At the invitation of „Dressur-Akademie Silvia Iklé“, an engaged expert panel discussed the future of dressage at the Die Alten Meister forum in Gossau, near Zurich, Switzerland, on 23 April 2016. Some provocative approaches were put to the fore: Should judges be tested psychologically beforehand? Do we need cameras in the warm-up arena and should the vet-check be cancelled?
"Ride, judge, regulate: How to keep the measure" was the topic of the forum, which is part of the popular learning series "Die Alten Meister" that took place last Saturday in the great indoor arena of „Stall Eisfeld“ near Zürich in Switzerland. To anticipate it – even renowned international dressage experts on the panel could not answer this question conclusively. However the 350 dressage enthusiasts attending witnessed a committed discussion around the future of their sport.
"Dressage needs urgent innovation and improvements – an event like this one contributes to the process," said Luxembourg dressage judge Christof Umbach. The FEI judge was responsible for some of the most pointed statements on the interesting afternoon. Yet when "Alte Meister" initiator and moderator Frank Henning confronted him with a peculiarity of the Swiss dressage – judges can judge their own students in Switzerland – he showed understanding after initial resistance. "My first reaction was: this is a no go! But then I was telling myself, probably it needs to be that way in Switzerland because there are not enough dressage experts. I see no problem if the coach who judges his students, has enough backbone to do it honestly," said Umbach. International dressage rider and Olympic Champion Heike Kemmer from Germany agreed with him: "It should not be a problem when openly dealt with it and there is no secrecy."
Judges in the Centre of Attention
The quality of the judges remains a key issue for a large part of the discussion. Both Umbach and Kemmer complained that judges are not checked and supervised enough: "Once you are a judge, you will remain it up to the age limit," they stated.
Thomas Häsler, Swiss FEI steward and judge, however, appealed to individual responsibility: "As a judge, the riders expect that I am independent and competent. So it is my very own responsibility to educate myself and study the matter intensively". From the audience, Swiss dressage Jjudge Susi Eggli mentioned a central point: "I do not know one single judge who does not want to do a good job. But with judging it is the same as with riding: you either have an understanding for the horse or you have none." Christof Umbach agreed with her: "You can visit as many courses as you want, to be a good judge, you must be a horse person." When moderator Hennig asked what Umbach thinks of a professionalization of the judging corps, Umbach replied: "This is also being discussed and I am sure that it will happen in the top level sport, the only question is when."

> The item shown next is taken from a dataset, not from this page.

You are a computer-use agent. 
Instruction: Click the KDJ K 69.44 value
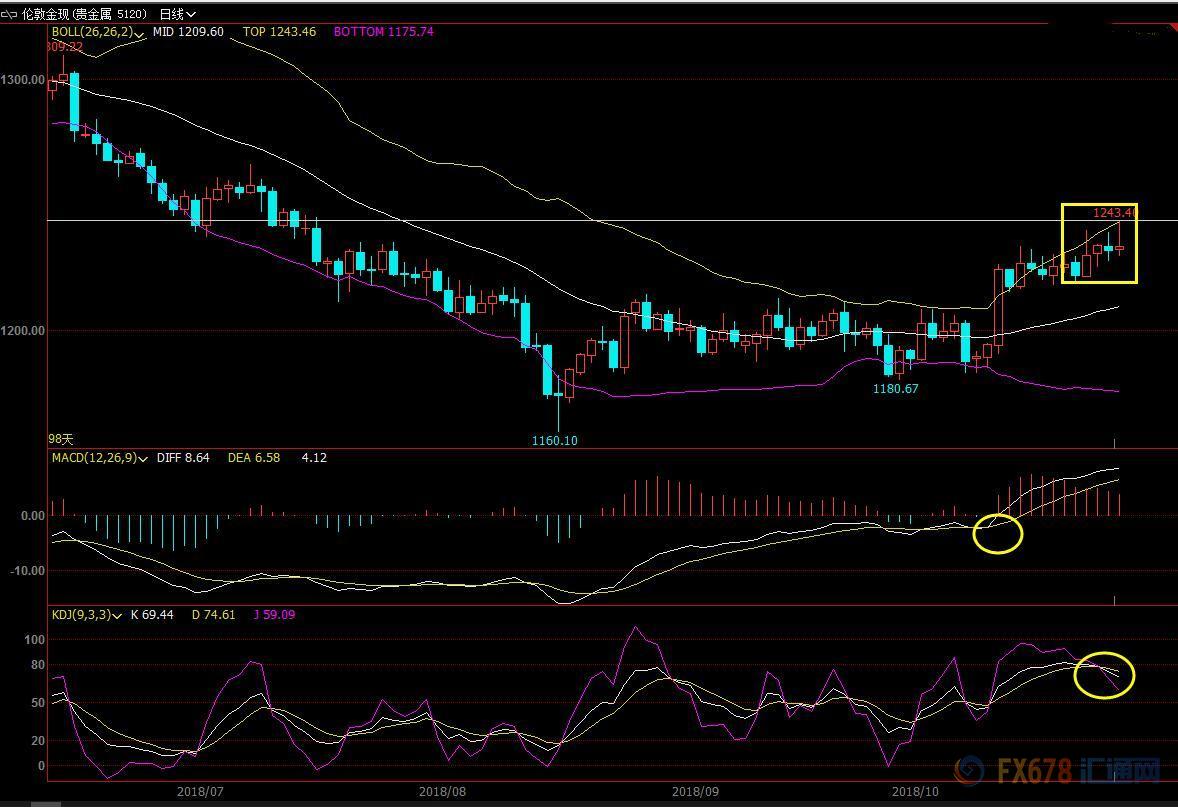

Facing pressure from the public judges are more and more exposed. Umbach states that it is absolutely required for judges to have strength of character in addition to expertise: "I would welcome it, if an independent psychologist analysed the human qualities of a candidate before he is admitted as a judge."
This strength of character, as well as a good common sense and intuition, are also highly in demand for FEI Stewards. "You should not be afraid of big names, but it always it depends on how and when you address someone," said FEI Steward Thomas Häsler. To support the stewards, Umbach, who organizes a dressage event himself, spoke up for cameras in the warm-up arenas.
The Media and the Veterinarians
An annoyed Heike Kemmer stated that in her opinion "whole championships have fallen into the water because the press reported only on one scandal or doping case." Former equestrian journalist Peter Jegen had to agree that the media, due to economic pressure, actually has a tendency to scandalize certain subjects: "This is a development I personally see sceptically." He expects an honest discussion based on facts in the press, but he also passed the ball onto the athletes and officials and asked them "not to see the media as an enemy."
While the first rider outside the arena prepared her horse for the live training session with Heike Kemmer, the presenter gave the platform to Marco Hermann. The Swiss FEI vet responded to another provocative remark by Christof Umbach, who is in favour of cancelling vet-checks, inter alia, "because there are more accidents happening in the vet-checks than while riding." However Marco Hermann countered him calmly and confidently: "The vet check is not only making sense, but is a must!" Although he has only 4 to 5 minutes per horse, he’s able in this short time to make himself a picture of the physical and mental fitness of the horse.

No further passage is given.